When I say that newbies are "encouraged" to be unsafe I am not referring to people saying "come on and just do it" although that does happen from time to time.
I think that we encourage them (and yes, I am including myself in this) by what we say and imply. Comments like "I refuse to jump a canopy that big", I know that the BSR says to do that, but we are all big boys and girls" and the one that makes me cringe, "Belly fly? Yuck. Who does that any more?" The answer to the last one is newer skydivers that are not yet ready to free fly.
Of course, these phrases must be taken into context. We will always have fun with each other, kid each other, and of course, there is nothing wrong with letting someone know you don't want to jump a student rig. I just think (again, just my opinion) that we need to watch what we say and how we say it. The friendly ribbing can turn into a groupthink situation where newer skydivers could feel pressured to try something they are not ready for.
I don't know that newbies are "encouraged" to be unsafe, but the groupthink often suggests "if I can do it, I don't see why it would be difficult for you"...
Frequently I run into skydivers that think from their own ability and perspective vs the ability and perspective of the person they're communicating with.
Thank you DrDom, I appreciate your comment.
I notice in our sport that we talk a lot about people taking their time and learning correctly. I understand that once someone is out of the door there is nothing we can do to save them from themselves, but I have always wondered why some new jumpers feel like they are actually encouraged to do unsafe acts. I don't know if this is the reason why, but I have seen the groupthink mentality many of times and I have to wonder if it does play a role in the safety of our sport.
Does anyone have any comments? I would love to hear them.
Thank you MrSnipes, and you are right on the money about the dangers of reducing accountability. If a groupthink mentality evolves everyone will think it is "everyones" idea however, no one will come forward ad say "I thought ti was a good idea at the time." Like you said, don't be afraid to speak up! If someone is afraid to speak up in the group, at least talk to someone who in respeted and trusted outside of the group and ask their opinion.

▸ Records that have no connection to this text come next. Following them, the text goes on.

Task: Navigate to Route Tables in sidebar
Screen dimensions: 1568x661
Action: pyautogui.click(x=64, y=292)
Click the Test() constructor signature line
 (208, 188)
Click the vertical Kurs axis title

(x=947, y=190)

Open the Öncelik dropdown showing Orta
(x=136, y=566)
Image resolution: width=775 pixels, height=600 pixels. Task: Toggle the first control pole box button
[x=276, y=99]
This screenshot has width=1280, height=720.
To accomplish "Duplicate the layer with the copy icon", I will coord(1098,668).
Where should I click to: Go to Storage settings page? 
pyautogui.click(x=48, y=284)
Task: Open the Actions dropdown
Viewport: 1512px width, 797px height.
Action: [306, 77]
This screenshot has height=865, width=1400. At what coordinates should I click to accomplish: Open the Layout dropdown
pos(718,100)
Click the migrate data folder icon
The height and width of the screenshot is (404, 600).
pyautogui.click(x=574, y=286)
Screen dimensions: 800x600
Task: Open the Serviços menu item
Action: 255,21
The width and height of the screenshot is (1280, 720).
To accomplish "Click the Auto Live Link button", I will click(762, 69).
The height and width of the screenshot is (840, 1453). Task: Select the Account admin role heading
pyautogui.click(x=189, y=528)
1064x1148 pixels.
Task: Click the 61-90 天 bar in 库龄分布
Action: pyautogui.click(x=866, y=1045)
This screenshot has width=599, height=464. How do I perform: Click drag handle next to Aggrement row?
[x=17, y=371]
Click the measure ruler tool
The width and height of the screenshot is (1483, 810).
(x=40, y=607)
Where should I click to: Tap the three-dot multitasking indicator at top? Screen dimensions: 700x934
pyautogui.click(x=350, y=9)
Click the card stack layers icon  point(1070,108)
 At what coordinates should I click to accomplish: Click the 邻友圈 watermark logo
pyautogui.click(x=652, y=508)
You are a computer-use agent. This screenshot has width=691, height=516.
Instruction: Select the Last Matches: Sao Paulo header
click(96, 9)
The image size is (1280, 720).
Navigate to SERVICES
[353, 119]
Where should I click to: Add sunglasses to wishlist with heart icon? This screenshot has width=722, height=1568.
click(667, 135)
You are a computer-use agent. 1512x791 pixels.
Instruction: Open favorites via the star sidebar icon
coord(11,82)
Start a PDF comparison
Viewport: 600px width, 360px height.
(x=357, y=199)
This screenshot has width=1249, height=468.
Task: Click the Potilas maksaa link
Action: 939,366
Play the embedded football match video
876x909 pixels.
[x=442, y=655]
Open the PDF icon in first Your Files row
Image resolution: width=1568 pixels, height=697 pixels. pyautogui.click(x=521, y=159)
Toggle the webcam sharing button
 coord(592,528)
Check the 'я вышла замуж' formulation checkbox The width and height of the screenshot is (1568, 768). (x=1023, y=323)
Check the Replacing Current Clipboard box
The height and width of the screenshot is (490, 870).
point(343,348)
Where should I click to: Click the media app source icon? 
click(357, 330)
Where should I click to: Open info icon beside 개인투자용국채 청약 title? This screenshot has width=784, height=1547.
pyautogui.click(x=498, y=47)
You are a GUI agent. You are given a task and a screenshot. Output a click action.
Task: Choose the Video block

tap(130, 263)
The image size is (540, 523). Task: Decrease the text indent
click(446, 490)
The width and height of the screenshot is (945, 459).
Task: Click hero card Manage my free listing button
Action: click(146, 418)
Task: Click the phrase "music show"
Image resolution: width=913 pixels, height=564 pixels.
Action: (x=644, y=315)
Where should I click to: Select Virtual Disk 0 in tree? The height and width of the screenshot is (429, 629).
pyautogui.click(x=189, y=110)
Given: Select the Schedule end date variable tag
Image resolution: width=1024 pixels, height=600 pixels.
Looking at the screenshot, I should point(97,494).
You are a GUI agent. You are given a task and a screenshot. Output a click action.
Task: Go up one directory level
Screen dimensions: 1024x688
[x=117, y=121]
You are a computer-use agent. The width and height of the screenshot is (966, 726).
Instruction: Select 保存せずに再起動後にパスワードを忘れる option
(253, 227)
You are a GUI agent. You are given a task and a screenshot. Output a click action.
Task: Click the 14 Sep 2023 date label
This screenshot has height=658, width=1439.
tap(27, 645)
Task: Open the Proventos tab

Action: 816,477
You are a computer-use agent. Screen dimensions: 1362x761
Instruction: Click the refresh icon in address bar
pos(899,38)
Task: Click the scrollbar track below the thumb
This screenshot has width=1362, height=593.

As I like to tell people; When it comes to skydiving safety, there is no such thing as a do over.
Blue Skies my friend.
Thank you ChrisD for the nice comments. You also bring up some great points. One in particular is about developing our instructors and keeping their skills up. In fact, that just happes to be the next article I want to write. It is taking me a while because skydiving, although a big international industry, is not made up of large franchises but mostly small independent dropzones. The key here is coming up with a suggested program that will increase safety and productivity while, at the same time, not impeding current operations (not to mention wording it in such a way that the message is recieved positively).
I welcome any suggestions or ideas you may have. Feel free to PM me if you like.